EXERCISE: The required output is the line containing "Viewport: 821px width, 389px" and every line after it, transcribed exactly through the end of the data below.

***** TASK INPUTS

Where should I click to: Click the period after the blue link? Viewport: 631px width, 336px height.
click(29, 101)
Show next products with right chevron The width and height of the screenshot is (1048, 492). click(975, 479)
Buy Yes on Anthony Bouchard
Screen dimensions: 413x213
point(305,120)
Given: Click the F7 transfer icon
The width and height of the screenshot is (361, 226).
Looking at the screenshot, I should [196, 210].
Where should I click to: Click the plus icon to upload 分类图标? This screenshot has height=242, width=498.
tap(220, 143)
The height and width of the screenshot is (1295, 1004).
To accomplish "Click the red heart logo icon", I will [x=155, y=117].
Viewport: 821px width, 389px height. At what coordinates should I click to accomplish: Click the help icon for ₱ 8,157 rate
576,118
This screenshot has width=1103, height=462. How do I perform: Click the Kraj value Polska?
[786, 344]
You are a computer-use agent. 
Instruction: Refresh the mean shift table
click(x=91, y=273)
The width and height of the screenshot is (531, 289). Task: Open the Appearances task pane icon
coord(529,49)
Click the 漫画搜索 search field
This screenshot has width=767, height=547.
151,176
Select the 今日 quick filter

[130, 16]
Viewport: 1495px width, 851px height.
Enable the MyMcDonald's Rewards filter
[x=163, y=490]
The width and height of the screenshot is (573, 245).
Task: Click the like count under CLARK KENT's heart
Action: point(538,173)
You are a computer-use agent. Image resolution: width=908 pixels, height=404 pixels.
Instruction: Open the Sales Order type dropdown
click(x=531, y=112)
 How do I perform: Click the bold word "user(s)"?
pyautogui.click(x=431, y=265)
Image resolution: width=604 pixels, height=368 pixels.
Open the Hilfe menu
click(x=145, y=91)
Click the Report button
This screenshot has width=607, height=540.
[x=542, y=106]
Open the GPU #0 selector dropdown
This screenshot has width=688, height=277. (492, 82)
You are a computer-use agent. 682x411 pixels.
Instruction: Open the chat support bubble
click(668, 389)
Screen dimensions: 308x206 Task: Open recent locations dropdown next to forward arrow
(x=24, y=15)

**********

YOUR SOLUTION:
Viewport: 821px width, 389px height. At what coordinates should I click to accomplish: Click the help icon for ₱ 8,157 rate
576,118
This screenshot has width=1103, height=462. How do I perform: Click the Kraj value Polska?
[786, 344]
You are a computer-use agent. 
Instruction: Refresh the mean shift table
click(x=91, y=273)
The width and height of the screenshot is (531, 289). Task: Open the Appearances task pane icon
coord(529,49)
Click the 漫画搜索 search field
This screenshot has width=767, height=547.
151,176
Select the 今日 quick filter

[130, 16]
Viewport: 1495px width, 851px height.
Enable the MyMcDonald's Rewards filter
[x=163, y=490]
The width and height of the screenshot is (573, 245).
Task: Click the like count under CLARK KENT's heart
Action: point(538,173)
You are a computer-use agent. Image resolution: width=908 pixels, height=404 pixels.
Instruction: Open the Sales Order type dropdown
click(x=531, y=112)
 How do I perform: Click the bold word "user(s)"?
pyautogui.click(x=431, y=265)
Image resolution: width=604 pixels, height=368 pixels.
Open the Hilfe menu
click(x=145, y=91)
Click the Report button
This screenshot has width=607, height=540.
[x=542, y=106]
Open the GPU #0 selector dropdown
This screenshot has width=688, height=277. (492, 82)
You are a computer-use agent. 682x411 pixels.
Instruction: Open the chat support bubble
click(668, 389)
Screen dimensions: 308x206 Task: Open recent locations dropdown next to forward arrow
(x=24, y=15)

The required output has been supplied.